Ao fazê-lo, quem a recebe do outro lado da porta é uma sorridente viúva de sotaque francês, Greta, que faz questão de agradecer o gesto amável com uma chávena de chá e dois dedos de conversa. Aqui já estamos a entrar descaradamente no território pernicioso de Isabelle Huppert, um lobo mau mascarado de avozinha chique, que desperta a simpatia da jovem ao revelar-se uma mulher solitária que passa o tempo a tocar o Sonho de Amor de Liszt ao piano e mal sabe mexer no telemóvel para registar um contacto. Por seu lado, Frances, sem mãe e com uma rotina que só inclui o trabalho de empregada de mesa, também se sente sozinha nesta fase da sua vida e rapidamente se dedica à amizade da carente senhora. Isto até ao dia em que descobre que afinal foi apanhada na armadilha de uma psicopata e stalker, passando a ser assombrada por ela no mínimo dos seus movimentos quotidianos...
Para apresentar este cenário, entre tons de atmosfera negra e drama cor-de-rosa, Neil Jordan não perde tempo com preciosismos e põe o filme sobre rodas através de clichés do noir e do terror trabalhados, com desenvoltura, até ao ponto da comédia. E neste andamento resoluto, Greta - Viúva Solitária não podia tirar mais partido da arma letal que é a presença de Huppert, aqui a transformar o seu tão reconhecido registo feminino depravado numa jocosa caricatura - não é por acaso que, num ou noutro momento, se vislumbram os traços comuns e referências das suas personagens de, por exemplo, A Cerimónia, Merci pour le chocolat, A Pianista ou Ela.

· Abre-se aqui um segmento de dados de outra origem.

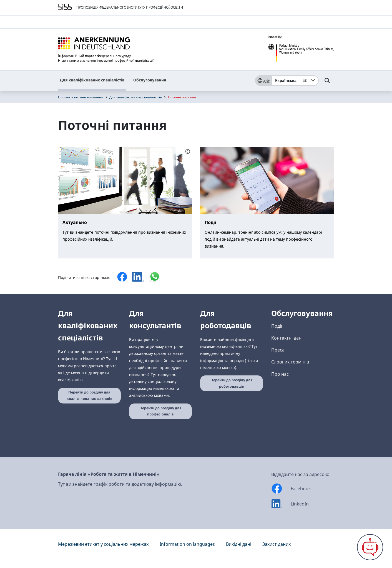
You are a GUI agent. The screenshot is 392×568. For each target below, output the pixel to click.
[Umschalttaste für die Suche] (327, 83)
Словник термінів (290, 362)
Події (277, 326)
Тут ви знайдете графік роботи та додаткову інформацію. (120, 484)
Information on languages (187, 544)
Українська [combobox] (292, 81)
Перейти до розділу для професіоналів (160, 411)
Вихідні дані (238, 544)
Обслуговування (150, 80)
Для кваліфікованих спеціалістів (92, 80)
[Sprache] (263, 81)
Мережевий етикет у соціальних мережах (103, 544)
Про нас (280, 374)
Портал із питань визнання (81, 97)
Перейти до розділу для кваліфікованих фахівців (89, 395)
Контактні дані (287, 338)
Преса (278, 350)
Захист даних (277, 544)
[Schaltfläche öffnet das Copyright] (188, 151)
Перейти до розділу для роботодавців (232, 383)
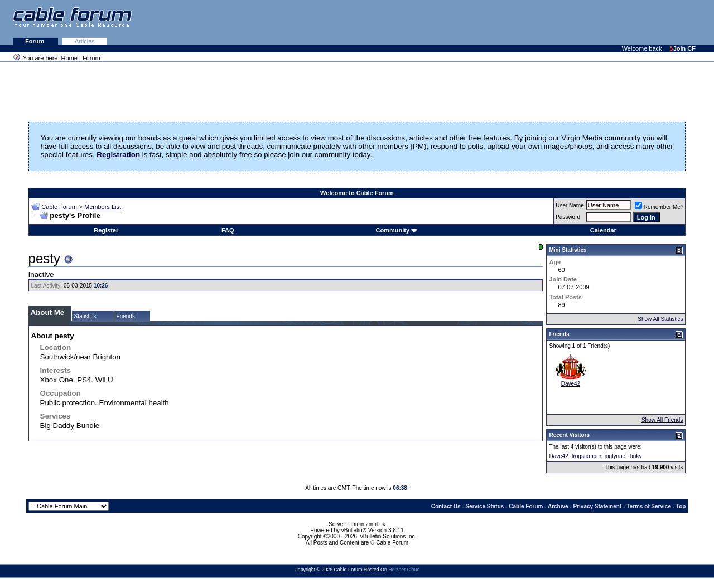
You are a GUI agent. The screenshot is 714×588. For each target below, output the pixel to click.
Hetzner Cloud (404, 570)
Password (568, 217)
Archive (558, 506)
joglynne (615, 456)
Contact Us (446, 506)
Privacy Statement (597, 506)
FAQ (228, 230)
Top (681, 506)
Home (69, 58)
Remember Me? (659, 207)
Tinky (635, 456)
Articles (85, 41)
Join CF (683, 48)
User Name (570, 205)
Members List (103, 207)
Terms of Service (649, 506)
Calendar (603, 230)
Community (397, 230)
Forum (35, 41)
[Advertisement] (578, 22)
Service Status (484, 506)
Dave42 (571, 383)
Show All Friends (662, 420)
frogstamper (586, 456)
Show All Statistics (660, 319)
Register (106, 230)
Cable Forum (59, 207)
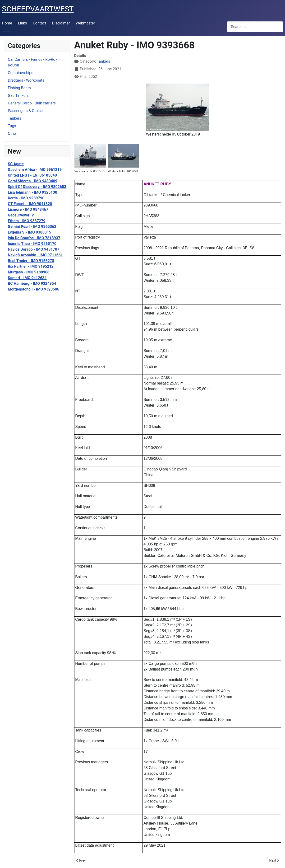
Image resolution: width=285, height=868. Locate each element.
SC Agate (15, 164)
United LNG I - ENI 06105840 (32, 175)
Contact (39, 23)
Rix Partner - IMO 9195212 (31, 266)
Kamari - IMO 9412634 (27, 278)
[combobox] (255, 27)
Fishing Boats (19, 88)
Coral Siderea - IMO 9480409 (33, 181)
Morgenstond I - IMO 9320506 (33, 289)
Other (12, 133)
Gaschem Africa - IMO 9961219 (35, 169)
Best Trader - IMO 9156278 (31, 260)
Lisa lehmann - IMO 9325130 (32, 192)
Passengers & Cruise (25, 111)
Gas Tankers (18, 95)
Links (23, 23)
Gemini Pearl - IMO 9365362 (32, 226)
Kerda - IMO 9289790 (26, 198)
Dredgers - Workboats (26, 80)
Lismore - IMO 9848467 (28, 209)
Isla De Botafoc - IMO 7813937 (34, 238)
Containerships (21, 73)
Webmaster (85, 23)
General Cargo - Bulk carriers (32, 103)
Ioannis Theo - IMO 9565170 (32, 244)
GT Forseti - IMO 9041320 (30, 204)
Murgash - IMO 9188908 (29, 272)
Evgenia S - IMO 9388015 (29, 232)
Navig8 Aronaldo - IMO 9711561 (35, 255)
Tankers (14, 118)
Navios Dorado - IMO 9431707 (33, 249)
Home (7, 23)
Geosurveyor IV (21, 215)
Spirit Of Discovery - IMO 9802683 (37, 187)
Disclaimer (61, 23)
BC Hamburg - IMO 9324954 (32, 283)
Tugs (12, 126)
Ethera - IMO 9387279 (27, 221)
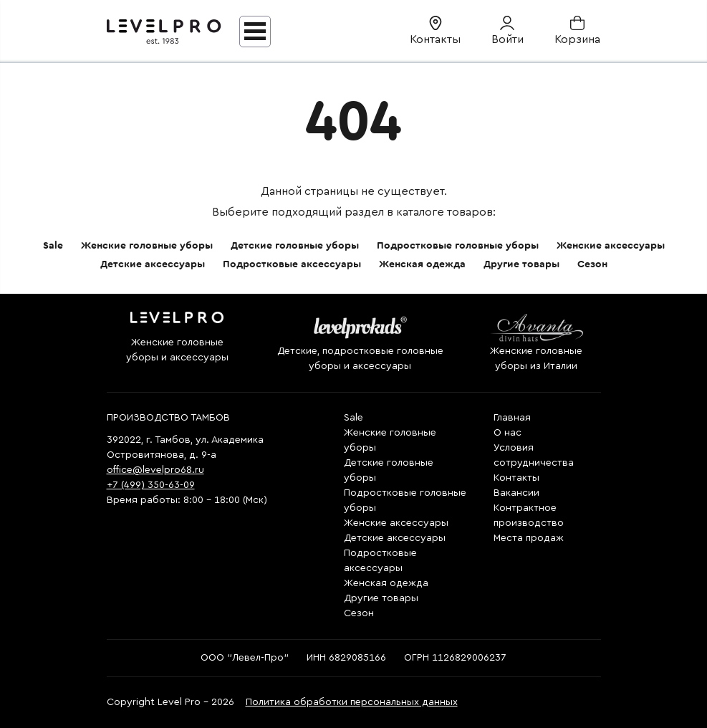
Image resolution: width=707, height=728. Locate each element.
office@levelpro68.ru (155, 470)
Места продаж (529, 538)
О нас (507, 433)
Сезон (592, 264)
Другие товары (521, 264)
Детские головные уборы (294, 246)
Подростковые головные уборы (458, 246)
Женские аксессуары (610, 246)
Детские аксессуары (153, 264)
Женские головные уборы (147, 246)
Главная (512, 418)
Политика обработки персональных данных (352, 702)
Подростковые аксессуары (292, 264)
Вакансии (516, 493)
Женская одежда (422, 264)
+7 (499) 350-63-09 (150, 485)
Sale (53, 246)
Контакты (516, 478)
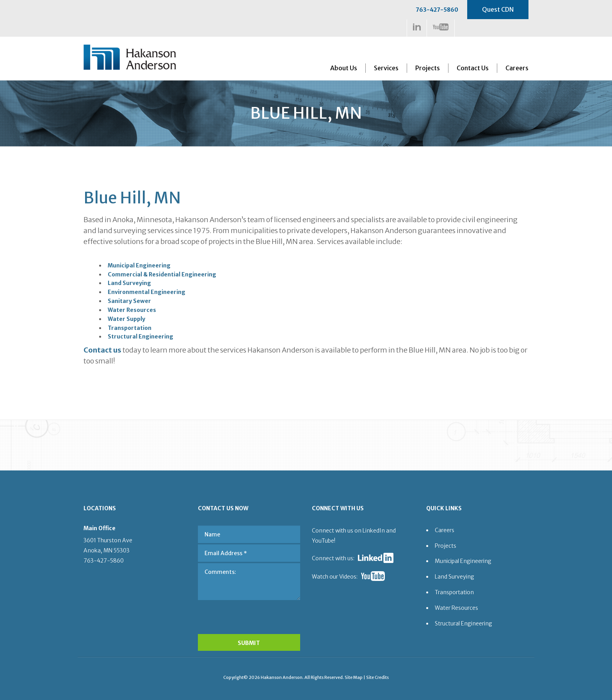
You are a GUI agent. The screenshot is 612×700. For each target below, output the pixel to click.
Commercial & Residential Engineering (162, 274)
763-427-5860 (437, 10)
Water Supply (126, 319)
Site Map (354, 677)
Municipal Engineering (139, 265)
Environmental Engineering (146, 292)
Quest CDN (498, 9)
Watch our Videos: (334, 577)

Como se a ideia fosse celebrá-la por via de uma brincadeira em torno do seu carisma cinematográfico. Pois que ainda há atrizes que obrigam a câmara a uma vénia.

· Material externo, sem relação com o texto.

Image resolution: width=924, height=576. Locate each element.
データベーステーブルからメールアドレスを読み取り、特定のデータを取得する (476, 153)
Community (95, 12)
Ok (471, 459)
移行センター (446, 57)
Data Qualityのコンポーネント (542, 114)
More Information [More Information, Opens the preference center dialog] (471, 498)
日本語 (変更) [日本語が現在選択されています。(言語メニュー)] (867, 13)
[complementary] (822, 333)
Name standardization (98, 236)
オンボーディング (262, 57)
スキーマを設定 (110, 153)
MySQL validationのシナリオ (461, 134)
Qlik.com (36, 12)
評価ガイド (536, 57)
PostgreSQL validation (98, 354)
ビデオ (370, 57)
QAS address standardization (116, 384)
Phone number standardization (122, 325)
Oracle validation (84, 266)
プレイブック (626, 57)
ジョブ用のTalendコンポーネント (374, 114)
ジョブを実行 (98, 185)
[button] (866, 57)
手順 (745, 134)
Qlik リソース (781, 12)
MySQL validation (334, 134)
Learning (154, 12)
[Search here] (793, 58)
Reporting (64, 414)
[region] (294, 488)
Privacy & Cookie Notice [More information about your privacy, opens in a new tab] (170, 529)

E, para que conste, não temos dúvidas de que Huppert se divertiu imenso. Toda a nossa perceção assenta nesse evidente deleite da protagonista, que dança (a certa altura, de modo literal) em bicos de pés enquanto desfia a malvadez cena a cena. Da mesma forma, não temos dúvidas de que o realizador de Entrevista com o Vampiro se limitou a explorar o magnetismo da veterana francesa num intuito puramente provocador, sem pretender uma relevância sequer semelhante à colaboração dela com o holandês Paul Verhoeven (Ela). Não é disso que se trata. E por tal ausência de afetação, Greta acaba por ser um fim em si mesmo: um recreio para Isabelle Huppert, que, sem conter nada de memorável, nos regala o espírito durante pouco mais de hora e meia. Um prazer prêt-à-porter, sem remorsos.